Je la regarde sans la voir, terrassé par la chaleur. J'avais presque du mal à inhaler l'oxygène dudit lieu en dépit de l'extraordinaire capacité d'adaptation de mon odorat. Faustine aussi était éreintée par cette canicule étouffante, une loque affalée sur le canapé. Comme elle risquait très certainement de se sédentariser sur le fauteuil, j'en ai profité pour me tirer de ce sanctuaire insalubre.
Pour s'échapper du cachot, c'était un peu comme traverser le no man's land. Fallait sauter par-dessus les chevaux de Frise (boîtes de Corn flakes) et éviter les mines antipersonnelle (godasses) qui gisaient au sol, ne pas se prendre les pieds dans les barbelés (cable électrique long d'au moins vingt mètres du grille-pain beige et marron) ou dans tous les détritus épars. Arrivé au seuil du pont-levis, j'ai jeté un dernier coup d'oeil la belle Cunégonde, toujours dans cette position un peu vulgaire, n'a même pas remarqué que je m'étais barré.
Des bouffées de chaleur à exterminer les asthmatiques les plus coriaces, le chiavari des mecs du B.T.P., le martèlement sans fin de l'acier contre l'acier, la pression du sang qui remonte la tête, l'atmosphère merdique, la volonté de se foutre en l'air. Me sentis tout à coup épuisé et atrocement déprimé. Je suis resté planter à l'entrée comme un con pendant deux minutes infinissables durant lesquelles tout mon passé a défilé, et notamment ma jeunesse où je vivais dans un foutoir pareillement crade. Ce que j'étais avant, ce qui je suis aujourd'hui, ce que je deviendrai demain ; j'ai commencé à penser à ce que j'allais branler après mes études, ce que j'allais faire après avoir quitté cette saloperie décharges.
Las, anéanti par un pessimisme soudain, j'examinais ce qui se trouvait directement sous mes yeux, c'est-à-dire une armoire à chaussures dont la portière droite était complètement défoncée. Blindée de pompes, comme si c'était un tableau, ça me foutait deux fois plus les jetons.

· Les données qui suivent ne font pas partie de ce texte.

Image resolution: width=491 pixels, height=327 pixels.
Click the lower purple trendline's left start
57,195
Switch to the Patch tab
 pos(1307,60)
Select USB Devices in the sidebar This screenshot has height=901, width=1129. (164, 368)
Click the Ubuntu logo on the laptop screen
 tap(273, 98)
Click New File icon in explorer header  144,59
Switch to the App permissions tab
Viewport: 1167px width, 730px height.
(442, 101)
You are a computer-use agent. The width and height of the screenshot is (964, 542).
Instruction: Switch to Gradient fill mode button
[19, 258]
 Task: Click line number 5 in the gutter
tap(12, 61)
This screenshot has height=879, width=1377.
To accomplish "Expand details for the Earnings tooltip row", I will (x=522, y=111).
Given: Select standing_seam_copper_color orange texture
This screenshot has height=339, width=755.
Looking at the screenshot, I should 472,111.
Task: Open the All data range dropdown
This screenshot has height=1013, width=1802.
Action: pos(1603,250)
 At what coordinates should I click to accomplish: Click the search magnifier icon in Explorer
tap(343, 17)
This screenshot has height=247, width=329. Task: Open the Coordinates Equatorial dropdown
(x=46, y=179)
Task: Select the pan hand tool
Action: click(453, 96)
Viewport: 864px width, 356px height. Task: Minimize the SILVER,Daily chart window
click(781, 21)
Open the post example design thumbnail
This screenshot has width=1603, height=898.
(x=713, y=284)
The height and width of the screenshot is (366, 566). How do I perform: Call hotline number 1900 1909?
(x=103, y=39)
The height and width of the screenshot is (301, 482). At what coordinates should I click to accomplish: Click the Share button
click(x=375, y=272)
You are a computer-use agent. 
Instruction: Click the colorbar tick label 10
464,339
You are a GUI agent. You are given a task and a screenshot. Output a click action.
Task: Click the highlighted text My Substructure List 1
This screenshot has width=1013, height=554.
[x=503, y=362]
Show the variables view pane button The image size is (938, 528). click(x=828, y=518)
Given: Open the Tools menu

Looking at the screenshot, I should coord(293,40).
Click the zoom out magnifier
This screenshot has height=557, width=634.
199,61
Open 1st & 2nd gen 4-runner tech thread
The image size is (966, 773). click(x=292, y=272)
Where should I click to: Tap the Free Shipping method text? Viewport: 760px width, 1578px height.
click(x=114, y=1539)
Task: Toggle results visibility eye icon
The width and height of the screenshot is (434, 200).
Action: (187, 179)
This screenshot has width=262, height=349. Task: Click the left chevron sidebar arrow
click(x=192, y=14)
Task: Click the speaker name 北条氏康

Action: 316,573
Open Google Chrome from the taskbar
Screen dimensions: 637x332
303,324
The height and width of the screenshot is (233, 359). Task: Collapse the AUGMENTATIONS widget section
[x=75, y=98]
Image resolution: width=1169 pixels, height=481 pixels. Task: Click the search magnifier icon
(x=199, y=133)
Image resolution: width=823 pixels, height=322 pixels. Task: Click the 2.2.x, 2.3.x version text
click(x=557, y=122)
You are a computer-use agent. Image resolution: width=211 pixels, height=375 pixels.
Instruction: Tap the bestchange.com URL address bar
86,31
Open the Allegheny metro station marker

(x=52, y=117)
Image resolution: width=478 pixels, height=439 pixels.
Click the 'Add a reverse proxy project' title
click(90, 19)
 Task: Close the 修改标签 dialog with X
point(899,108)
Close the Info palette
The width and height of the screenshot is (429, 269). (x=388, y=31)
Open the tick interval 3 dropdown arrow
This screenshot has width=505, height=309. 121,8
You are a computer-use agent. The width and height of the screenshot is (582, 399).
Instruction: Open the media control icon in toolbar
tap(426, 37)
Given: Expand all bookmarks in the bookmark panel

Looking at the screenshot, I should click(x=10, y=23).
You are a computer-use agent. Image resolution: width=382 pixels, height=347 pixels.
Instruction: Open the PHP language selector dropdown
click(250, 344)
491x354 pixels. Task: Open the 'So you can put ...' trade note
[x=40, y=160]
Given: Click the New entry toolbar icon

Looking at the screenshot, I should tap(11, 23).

"Tu cherches quelqu' chose ?" me demanda Faustine au loin non sans hausser la voix. Ça m'a ramené sur Terre d'un seul coup, de la même façon qu'un gosse qui dort et qui se rend compte qu'il est en train de se chier dessus. "La sortie," ai-je répondu soupirant, et en me donnant les plus grandes peines du monde à avoir, sans faire la grimace, la tête d'un mec souriant. J'étais toutefois relativement heureux du fait qu'elle s'est aperçue de ma fugue. Elle a esquissé un sourire. Me regardait me barrer, mais je n'en avais plus envie. Alors qu'il y a trente secondes, j'étais sur le point de me défenestré... C'est fou à quel point un simple sourire peut vous faire oublier.